ACTIVITY:
I need every line that includes the word "dialog" copied from the material.

------------------------

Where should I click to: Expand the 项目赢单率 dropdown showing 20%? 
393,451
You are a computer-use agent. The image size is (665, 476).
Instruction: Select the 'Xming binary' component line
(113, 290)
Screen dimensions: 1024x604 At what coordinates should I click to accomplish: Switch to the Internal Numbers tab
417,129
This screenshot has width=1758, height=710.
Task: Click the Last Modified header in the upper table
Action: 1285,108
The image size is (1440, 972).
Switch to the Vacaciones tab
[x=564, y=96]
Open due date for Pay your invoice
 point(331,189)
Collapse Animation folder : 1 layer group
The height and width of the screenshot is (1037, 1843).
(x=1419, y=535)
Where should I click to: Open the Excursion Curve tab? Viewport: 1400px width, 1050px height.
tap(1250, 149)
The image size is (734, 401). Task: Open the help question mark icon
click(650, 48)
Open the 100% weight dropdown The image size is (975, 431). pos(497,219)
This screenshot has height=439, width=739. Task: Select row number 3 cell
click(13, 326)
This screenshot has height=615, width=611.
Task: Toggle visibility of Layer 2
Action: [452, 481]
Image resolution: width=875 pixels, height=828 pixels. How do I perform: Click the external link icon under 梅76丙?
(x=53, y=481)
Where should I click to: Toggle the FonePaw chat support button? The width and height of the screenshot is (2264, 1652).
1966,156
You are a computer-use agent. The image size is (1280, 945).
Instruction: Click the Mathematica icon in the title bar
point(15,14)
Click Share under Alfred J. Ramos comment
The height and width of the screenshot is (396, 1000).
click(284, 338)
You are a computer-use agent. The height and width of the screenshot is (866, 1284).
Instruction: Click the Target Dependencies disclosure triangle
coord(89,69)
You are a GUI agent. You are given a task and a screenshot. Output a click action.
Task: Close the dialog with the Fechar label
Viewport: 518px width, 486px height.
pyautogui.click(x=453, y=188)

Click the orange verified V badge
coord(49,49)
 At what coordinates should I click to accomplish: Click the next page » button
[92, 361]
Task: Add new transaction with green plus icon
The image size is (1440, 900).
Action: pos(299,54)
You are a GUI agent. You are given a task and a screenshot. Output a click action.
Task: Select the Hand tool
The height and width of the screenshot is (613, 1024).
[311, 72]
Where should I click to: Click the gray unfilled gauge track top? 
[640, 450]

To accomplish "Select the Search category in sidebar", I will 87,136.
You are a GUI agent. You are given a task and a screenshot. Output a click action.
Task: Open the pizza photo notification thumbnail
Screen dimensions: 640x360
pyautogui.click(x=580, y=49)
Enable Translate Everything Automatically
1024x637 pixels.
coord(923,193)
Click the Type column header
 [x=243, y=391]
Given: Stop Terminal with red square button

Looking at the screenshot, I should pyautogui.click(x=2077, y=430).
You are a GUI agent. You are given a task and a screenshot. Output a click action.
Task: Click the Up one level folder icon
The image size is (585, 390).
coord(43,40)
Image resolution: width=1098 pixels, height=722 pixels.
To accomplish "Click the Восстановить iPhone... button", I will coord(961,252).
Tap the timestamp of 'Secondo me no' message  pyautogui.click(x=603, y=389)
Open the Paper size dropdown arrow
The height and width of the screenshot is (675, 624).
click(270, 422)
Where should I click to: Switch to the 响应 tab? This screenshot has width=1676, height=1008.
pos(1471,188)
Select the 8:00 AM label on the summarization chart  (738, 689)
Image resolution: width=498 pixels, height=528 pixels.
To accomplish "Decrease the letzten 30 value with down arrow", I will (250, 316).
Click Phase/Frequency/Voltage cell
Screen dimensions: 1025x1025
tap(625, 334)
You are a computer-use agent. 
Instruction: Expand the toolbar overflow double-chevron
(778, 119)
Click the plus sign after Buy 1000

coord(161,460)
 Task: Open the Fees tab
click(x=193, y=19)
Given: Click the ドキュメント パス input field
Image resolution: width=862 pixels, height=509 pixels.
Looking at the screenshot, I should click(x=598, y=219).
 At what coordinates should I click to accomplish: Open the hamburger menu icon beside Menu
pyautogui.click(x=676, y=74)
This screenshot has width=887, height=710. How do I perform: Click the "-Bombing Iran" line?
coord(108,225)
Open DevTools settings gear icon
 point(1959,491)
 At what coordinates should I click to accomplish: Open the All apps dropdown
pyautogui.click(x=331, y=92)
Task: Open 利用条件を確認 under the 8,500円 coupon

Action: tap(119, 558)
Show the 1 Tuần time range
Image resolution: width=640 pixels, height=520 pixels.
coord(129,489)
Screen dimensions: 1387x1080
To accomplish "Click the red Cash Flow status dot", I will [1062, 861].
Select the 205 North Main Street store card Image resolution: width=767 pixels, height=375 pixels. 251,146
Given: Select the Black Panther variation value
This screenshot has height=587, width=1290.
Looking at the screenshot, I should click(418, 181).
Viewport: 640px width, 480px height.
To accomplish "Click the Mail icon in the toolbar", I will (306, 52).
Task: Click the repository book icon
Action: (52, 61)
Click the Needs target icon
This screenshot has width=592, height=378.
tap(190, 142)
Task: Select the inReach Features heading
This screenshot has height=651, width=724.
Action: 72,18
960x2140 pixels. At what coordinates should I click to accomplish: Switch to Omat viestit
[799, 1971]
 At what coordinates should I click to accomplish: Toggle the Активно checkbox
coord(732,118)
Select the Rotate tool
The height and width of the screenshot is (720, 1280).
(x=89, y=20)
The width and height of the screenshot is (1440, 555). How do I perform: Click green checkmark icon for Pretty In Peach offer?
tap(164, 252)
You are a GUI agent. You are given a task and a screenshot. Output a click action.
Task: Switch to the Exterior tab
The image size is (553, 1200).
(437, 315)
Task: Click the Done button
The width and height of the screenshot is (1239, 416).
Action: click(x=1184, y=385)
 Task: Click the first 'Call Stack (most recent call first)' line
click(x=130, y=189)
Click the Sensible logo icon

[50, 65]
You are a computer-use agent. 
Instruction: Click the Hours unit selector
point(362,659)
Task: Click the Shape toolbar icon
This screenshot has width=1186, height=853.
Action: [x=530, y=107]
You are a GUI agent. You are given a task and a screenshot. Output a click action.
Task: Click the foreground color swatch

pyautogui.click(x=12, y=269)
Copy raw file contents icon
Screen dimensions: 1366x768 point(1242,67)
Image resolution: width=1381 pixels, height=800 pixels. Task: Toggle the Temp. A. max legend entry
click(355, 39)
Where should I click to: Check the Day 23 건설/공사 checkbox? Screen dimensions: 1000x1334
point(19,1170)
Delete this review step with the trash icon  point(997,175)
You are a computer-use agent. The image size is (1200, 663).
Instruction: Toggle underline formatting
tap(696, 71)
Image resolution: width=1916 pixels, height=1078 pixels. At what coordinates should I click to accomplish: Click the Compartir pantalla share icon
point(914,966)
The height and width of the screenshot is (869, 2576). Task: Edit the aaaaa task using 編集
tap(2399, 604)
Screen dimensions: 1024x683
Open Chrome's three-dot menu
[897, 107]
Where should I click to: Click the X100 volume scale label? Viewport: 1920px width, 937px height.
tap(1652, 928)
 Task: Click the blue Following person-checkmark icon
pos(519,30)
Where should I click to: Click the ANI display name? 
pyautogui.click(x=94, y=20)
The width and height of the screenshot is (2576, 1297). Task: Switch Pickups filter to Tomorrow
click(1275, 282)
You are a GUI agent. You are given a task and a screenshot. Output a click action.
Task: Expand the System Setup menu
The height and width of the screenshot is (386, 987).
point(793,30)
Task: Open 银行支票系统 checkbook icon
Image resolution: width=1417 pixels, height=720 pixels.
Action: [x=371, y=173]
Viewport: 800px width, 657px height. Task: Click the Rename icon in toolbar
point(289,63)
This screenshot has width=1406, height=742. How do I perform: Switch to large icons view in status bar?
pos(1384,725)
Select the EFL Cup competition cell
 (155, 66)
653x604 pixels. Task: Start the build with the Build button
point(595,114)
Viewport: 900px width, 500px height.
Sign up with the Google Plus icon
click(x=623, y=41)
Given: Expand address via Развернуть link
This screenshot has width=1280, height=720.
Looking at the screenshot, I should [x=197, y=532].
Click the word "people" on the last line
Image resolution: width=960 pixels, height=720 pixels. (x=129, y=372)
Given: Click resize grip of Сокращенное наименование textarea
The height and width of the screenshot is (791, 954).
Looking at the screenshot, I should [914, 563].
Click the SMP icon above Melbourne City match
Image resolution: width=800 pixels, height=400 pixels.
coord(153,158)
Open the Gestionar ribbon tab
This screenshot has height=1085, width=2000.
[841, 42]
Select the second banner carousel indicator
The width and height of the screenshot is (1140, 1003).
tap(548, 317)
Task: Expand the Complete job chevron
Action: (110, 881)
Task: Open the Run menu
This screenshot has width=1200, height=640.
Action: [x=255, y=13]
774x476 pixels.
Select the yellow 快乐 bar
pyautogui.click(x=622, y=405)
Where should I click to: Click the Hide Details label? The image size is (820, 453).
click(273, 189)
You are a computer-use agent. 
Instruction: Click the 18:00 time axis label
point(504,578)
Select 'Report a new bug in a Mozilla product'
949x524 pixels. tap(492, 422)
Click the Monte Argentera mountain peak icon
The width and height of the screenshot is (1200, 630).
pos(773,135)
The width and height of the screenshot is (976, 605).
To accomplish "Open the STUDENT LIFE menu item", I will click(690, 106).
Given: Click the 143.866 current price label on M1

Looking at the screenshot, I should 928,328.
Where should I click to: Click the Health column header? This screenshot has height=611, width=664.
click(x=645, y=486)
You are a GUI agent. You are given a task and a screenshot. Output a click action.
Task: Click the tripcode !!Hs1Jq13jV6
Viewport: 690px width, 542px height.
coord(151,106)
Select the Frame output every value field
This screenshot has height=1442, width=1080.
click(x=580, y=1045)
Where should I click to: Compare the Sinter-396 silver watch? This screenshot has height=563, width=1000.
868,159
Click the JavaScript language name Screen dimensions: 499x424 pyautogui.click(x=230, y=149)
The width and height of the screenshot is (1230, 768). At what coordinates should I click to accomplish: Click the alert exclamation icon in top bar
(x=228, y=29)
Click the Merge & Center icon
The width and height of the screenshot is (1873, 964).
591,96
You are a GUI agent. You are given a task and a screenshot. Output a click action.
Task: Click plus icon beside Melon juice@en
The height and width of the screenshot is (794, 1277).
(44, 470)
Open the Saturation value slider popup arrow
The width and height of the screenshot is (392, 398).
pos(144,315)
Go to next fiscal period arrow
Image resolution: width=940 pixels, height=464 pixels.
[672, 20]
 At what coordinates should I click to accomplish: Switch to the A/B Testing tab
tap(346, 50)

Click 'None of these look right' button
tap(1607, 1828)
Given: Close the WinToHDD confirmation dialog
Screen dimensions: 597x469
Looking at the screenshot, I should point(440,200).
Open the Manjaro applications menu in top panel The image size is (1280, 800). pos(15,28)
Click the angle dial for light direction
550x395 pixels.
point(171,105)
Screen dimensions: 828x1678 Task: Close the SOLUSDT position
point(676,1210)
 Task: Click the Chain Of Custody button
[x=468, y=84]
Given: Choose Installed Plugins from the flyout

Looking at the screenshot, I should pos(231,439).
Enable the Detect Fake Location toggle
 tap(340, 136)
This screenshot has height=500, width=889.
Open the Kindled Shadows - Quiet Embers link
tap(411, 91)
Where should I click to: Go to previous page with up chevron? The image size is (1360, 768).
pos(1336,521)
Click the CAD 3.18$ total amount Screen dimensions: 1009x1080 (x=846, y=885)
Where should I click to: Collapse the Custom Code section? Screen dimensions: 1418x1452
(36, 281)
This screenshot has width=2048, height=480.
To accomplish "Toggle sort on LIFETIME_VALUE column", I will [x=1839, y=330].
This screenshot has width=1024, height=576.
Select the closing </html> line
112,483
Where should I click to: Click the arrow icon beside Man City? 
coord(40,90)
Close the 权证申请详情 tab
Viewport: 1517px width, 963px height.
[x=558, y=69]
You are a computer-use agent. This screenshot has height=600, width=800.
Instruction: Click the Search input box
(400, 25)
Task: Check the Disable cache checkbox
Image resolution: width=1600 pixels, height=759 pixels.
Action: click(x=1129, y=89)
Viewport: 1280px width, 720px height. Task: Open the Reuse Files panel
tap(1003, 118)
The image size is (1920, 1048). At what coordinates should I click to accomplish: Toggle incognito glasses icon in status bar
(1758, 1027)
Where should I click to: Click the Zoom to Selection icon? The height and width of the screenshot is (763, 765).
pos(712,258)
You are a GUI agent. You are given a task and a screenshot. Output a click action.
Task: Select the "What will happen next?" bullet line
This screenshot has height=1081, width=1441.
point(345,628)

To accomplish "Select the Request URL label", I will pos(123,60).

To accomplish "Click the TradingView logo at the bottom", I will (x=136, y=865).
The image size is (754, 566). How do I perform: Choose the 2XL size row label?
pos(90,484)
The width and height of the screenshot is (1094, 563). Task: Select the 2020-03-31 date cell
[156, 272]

------------------------

WRITTEN SOLUTION:
Task: Close the dialog with the Fechar label
Given: Close the WinToHDD confirmation dialog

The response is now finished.